▶ _DIRECTIVE_
Retype the material that opens with the line containing "This screenshot has" and closes with the line containing "What are the", both of those lines included.

▶ _INPUT DATA_
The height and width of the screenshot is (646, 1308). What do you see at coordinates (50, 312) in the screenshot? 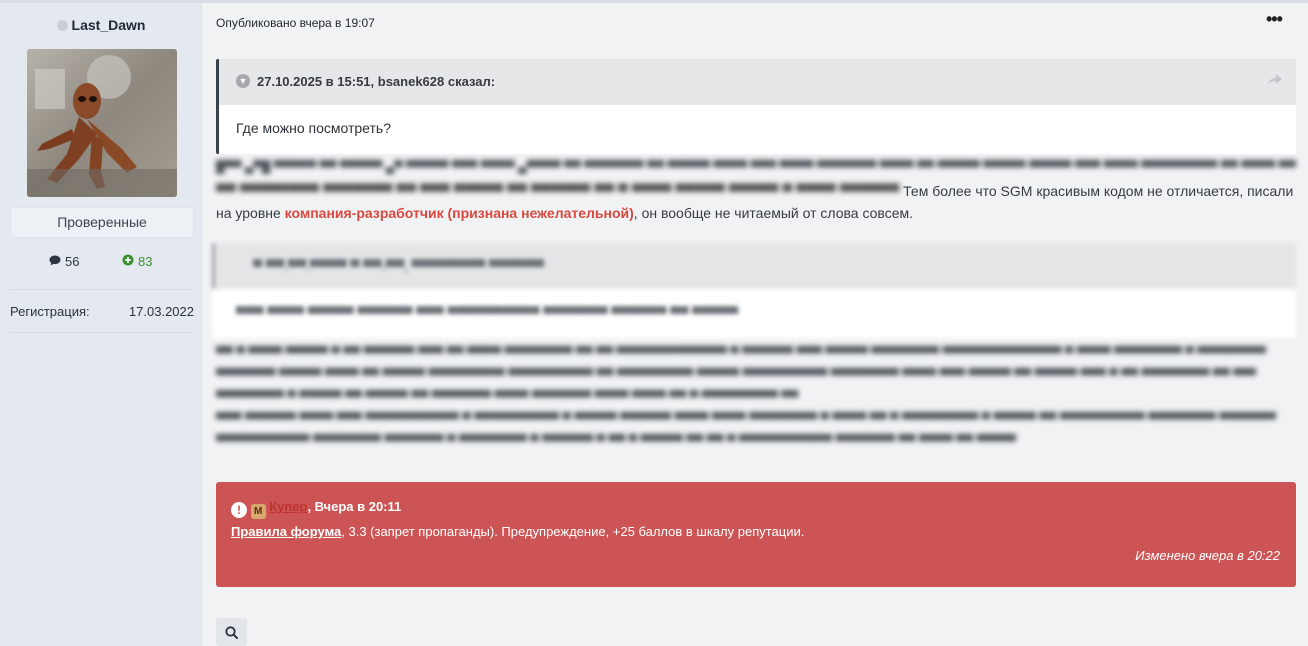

--

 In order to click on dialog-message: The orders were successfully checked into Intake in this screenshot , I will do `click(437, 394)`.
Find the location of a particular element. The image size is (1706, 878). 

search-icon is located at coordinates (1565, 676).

---

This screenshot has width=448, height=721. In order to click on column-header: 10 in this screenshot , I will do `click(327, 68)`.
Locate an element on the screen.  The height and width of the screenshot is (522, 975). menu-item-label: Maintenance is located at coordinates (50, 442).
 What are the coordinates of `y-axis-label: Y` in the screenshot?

▶ _RESPONSE BELOW_
This screenshot has width=448, height=721. In order to click on column-header: 10 in this screenshot , I will do `click(327, 68)`.
Locate an element on the screen.  The height and width of the screenshot is (522, 975). menu-item-label: Maintenance is located at coordinates (50, 442).
 What are the coordinates of `y-axis-label: Y` in the screenshot?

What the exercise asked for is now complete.